Earlier this month, Sen. Rand Paul (R-KY), who subscribes to Ayn Rand’s anti-Christian ideology of selfishness, even told CNN that since we all “work for rich people” it won’t help the economy to “punish rich people.” But the wealthy aren’t exactly in need of a break. The federal income tax rate for the 400 wealthiest Americans fell from about 30 percent in 1995 to 18 percent in 2008. A recent report from the nonpartisan Congressional Research Service found that a quarter of U.S. millionaires pay a smaller share of their income in federal taxes than many middle-class families.
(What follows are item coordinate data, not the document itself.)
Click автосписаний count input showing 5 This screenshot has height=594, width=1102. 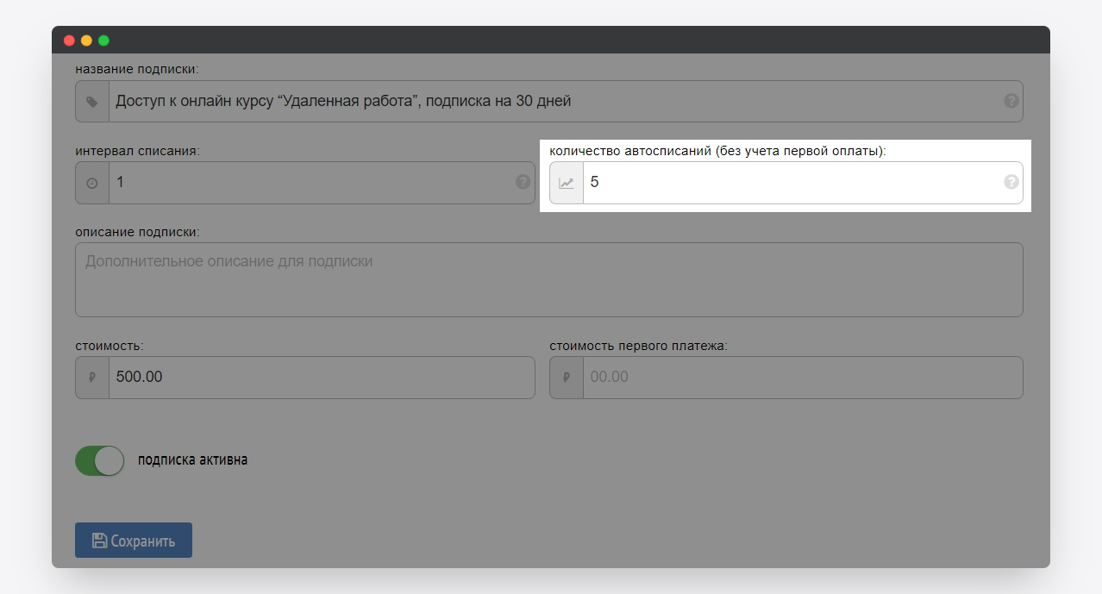pyautogui.click(x=789, y=183)
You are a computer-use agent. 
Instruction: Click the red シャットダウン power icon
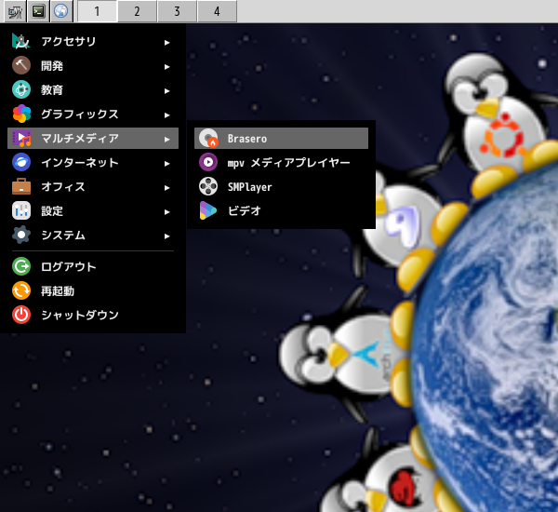pos(21,315)
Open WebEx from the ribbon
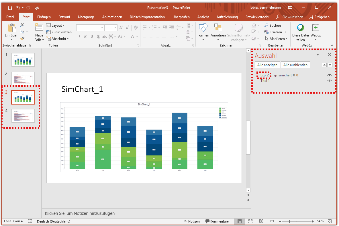Viewport: 339px width, 226px height. [x=316, y=32]
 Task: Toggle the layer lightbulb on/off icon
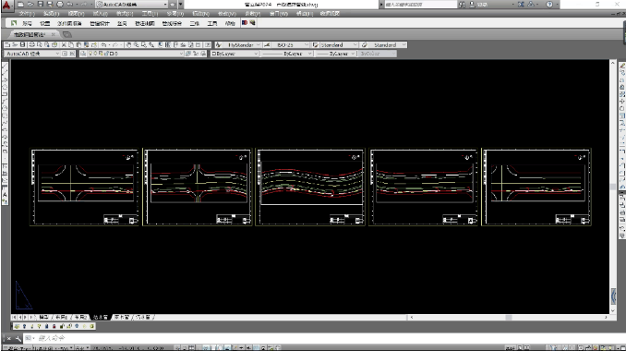[90, 54]
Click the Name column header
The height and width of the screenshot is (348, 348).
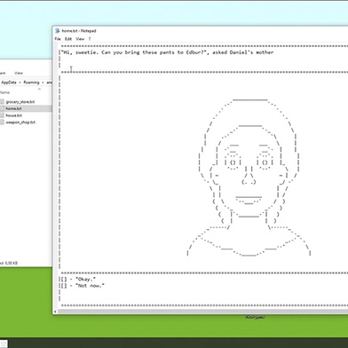(x=4, y=92)
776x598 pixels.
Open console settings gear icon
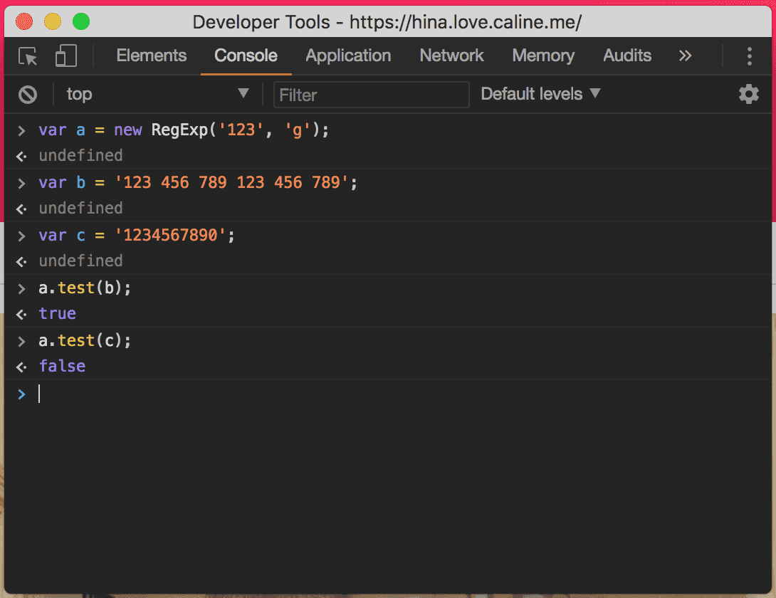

Thankfully, there’s a new voice for middle-class families in Occupy Wall Street. While not long ago the Tea Party and conservative ideologues dominated national political debates over debt, taxes and government spending, Occupy Wall Street is shifting the debate towards jobs, inequality, and opportunity.
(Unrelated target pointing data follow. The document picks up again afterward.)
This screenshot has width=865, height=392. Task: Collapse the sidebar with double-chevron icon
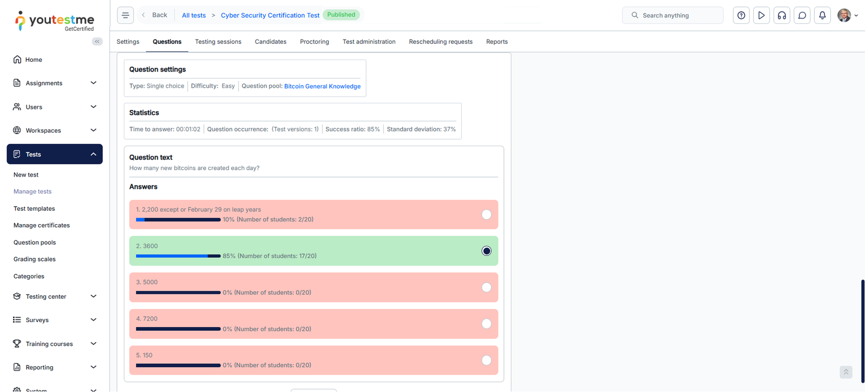coord(97,41)
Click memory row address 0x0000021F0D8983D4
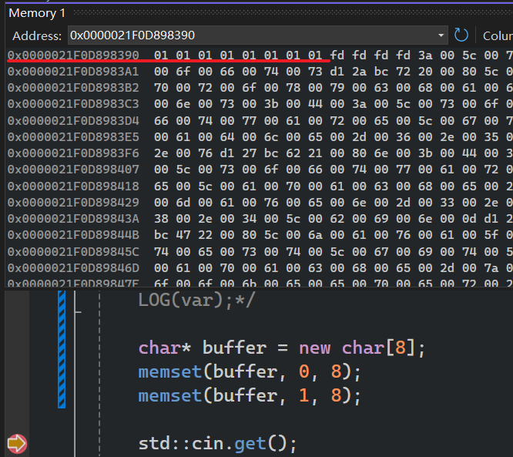Viewport: 513px width, 457px height. point(73,120)
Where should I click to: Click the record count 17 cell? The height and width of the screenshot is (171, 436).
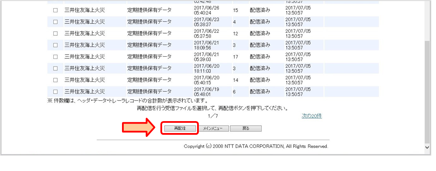click(x=236, y=57)
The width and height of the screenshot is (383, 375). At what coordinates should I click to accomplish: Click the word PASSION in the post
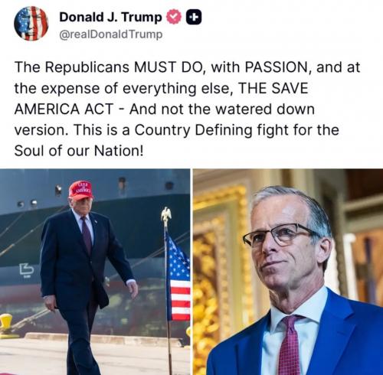(x=278, y=67)
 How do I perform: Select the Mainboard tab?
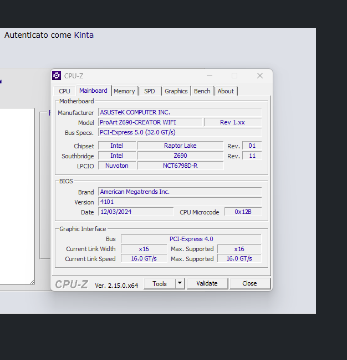click(x=93, y=91)
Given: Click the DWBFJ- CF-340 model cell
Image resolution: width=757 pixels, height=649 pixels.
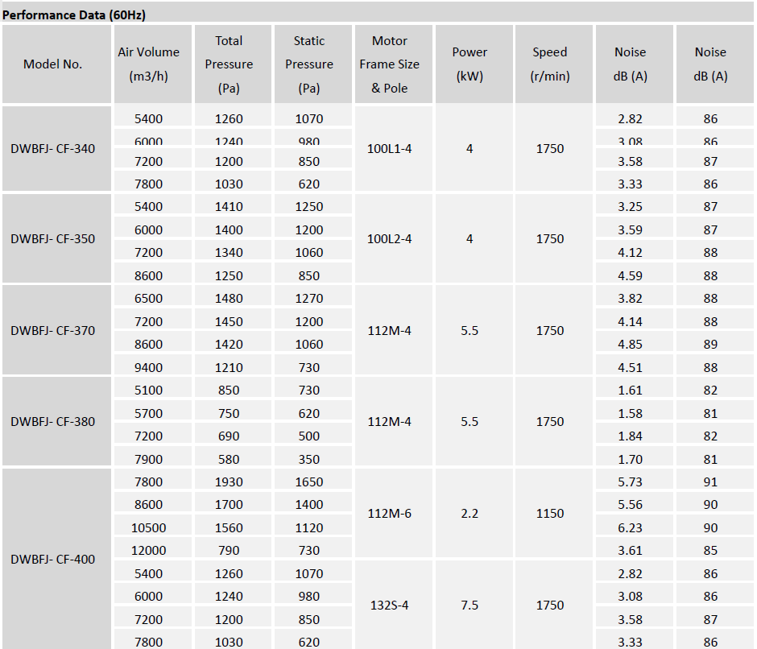Looking at the screenshot, I should tap(53, 149).

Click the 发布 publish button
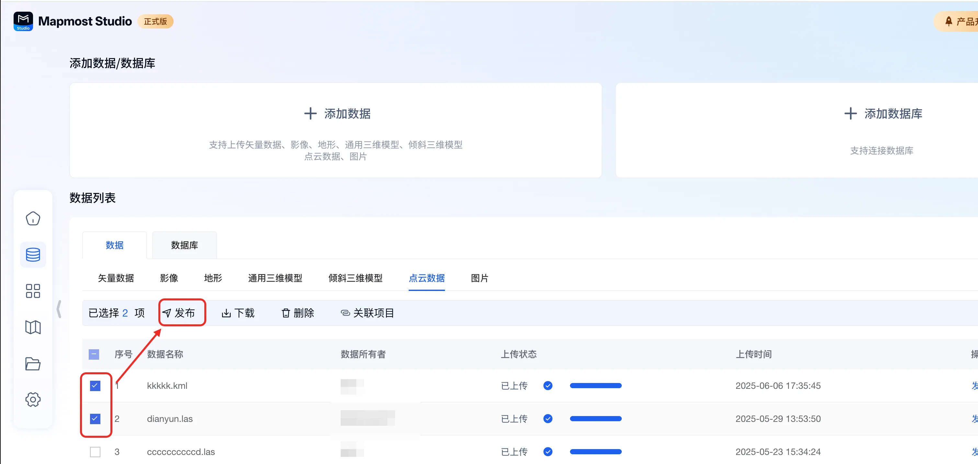click(x=179, y=313)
A groundbreaking recent statement from the Vatican calling for more robust regulation of the global financial sector and a financial transactions tax also made a potent moral argument for economic fairness and the common good. And it seems that top Democrats in Congress are sensing the shifting cultural and political winds made possible by this steady moral drumbeat and are focusing on jobs and income inequality as the leading issues heading into 2012.
We have a responsibility to hold politicians accountable when they ignore or distort basic economic reality, and to ensure that they put the needs of families before the desires of the wealthiest 1%.